Every year, hundreds of thousands of older adults from all walks of life suffer from elder abuse. A recent study using data from the Canadian Longitudinal Study on Aging (CLSA) found one in ten adults aged 65 and older experience some form of elder abuse each year in Canada. The research, published online in Nature Aging, was led by Dr. David Burnes, an associate professor at the University of Toronto’s Factor-Inwentash Faculty of Social Work.

The purpose of the study was to examine elder abuse prevalence, as well as to identify risk and protective factors.

Using data from nearly 23, 500 CLSA participants collected over a three-year period, Burnes and his colleagues found:

  • An increase in the estimated prevalence of elder abuse in Canada from 4-8% (found in previous studies) to 10%;
  • Being physically, cognitively and/or emotionally vulnerable increased the risk for elder abuse as does maltreatment in childhood, living with others, identifying as Black and reporting financial need;
  • Social support emerged as a protective factor against elder abuse, in that older adults with higher levels of overall social support in their life had a lower likelihood of being victims;
  • Those who were interviewed by phone reported significantly lower rates of abuse than those who were interviewed in-person, adding to the concern that elder abuse generally goes underreported.

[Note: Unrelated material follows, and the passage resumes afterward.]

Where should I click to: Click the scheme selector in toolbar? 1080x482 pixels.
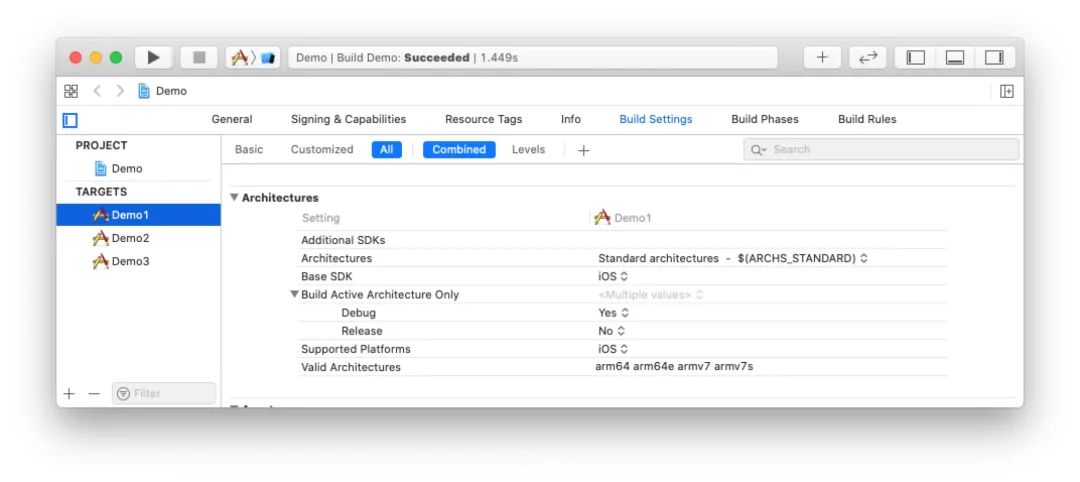(253, 58)
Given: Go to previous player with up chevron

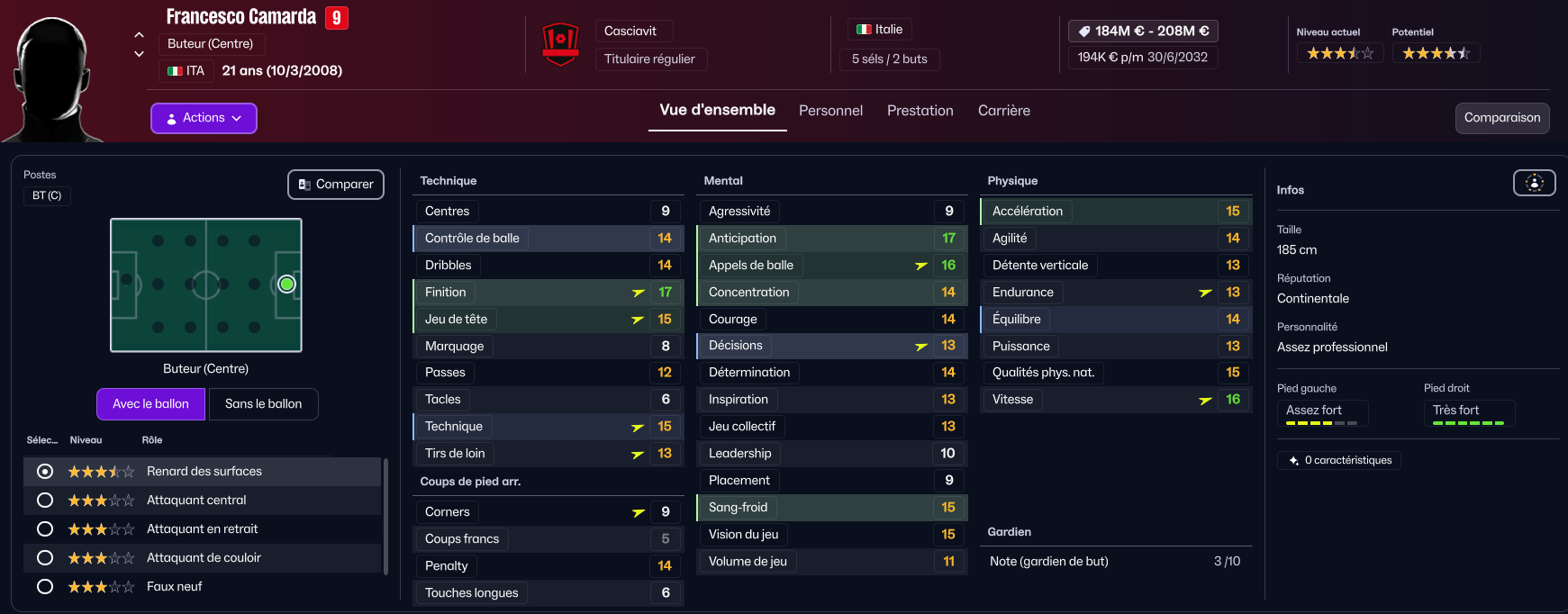Looking at the screenshot, I should coord(139,35).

“Our findings may actually underestimate the true population prevalence because older adults tend to underreport personal problems such as family violence,” said Burnes.

One of the key findings from this study was that older adults who experienced higher levels of child maltreatment were more likely to become victims of elder abuse later in life.

“This finding suggests interpersonal/family violence should be examined and understood as a life-course issue, rather than organized according to discrete life-stage domains of childhood maltreatment, intimate partner/domestic violence and elder abuse separately,” Burnes said.

By using a large, representative dataset from the CLSA to measure elder abuse in Canada, the authors of the study were able to mitigate shortcomings of past studies, such as small sample size, cross-sectional design and convenience samples.

“We have now accumulated enough consistent, strong evidence in the field to support elder abuse as a highly prevalent issue in Canada requiring further urgent attention,” Burnes said.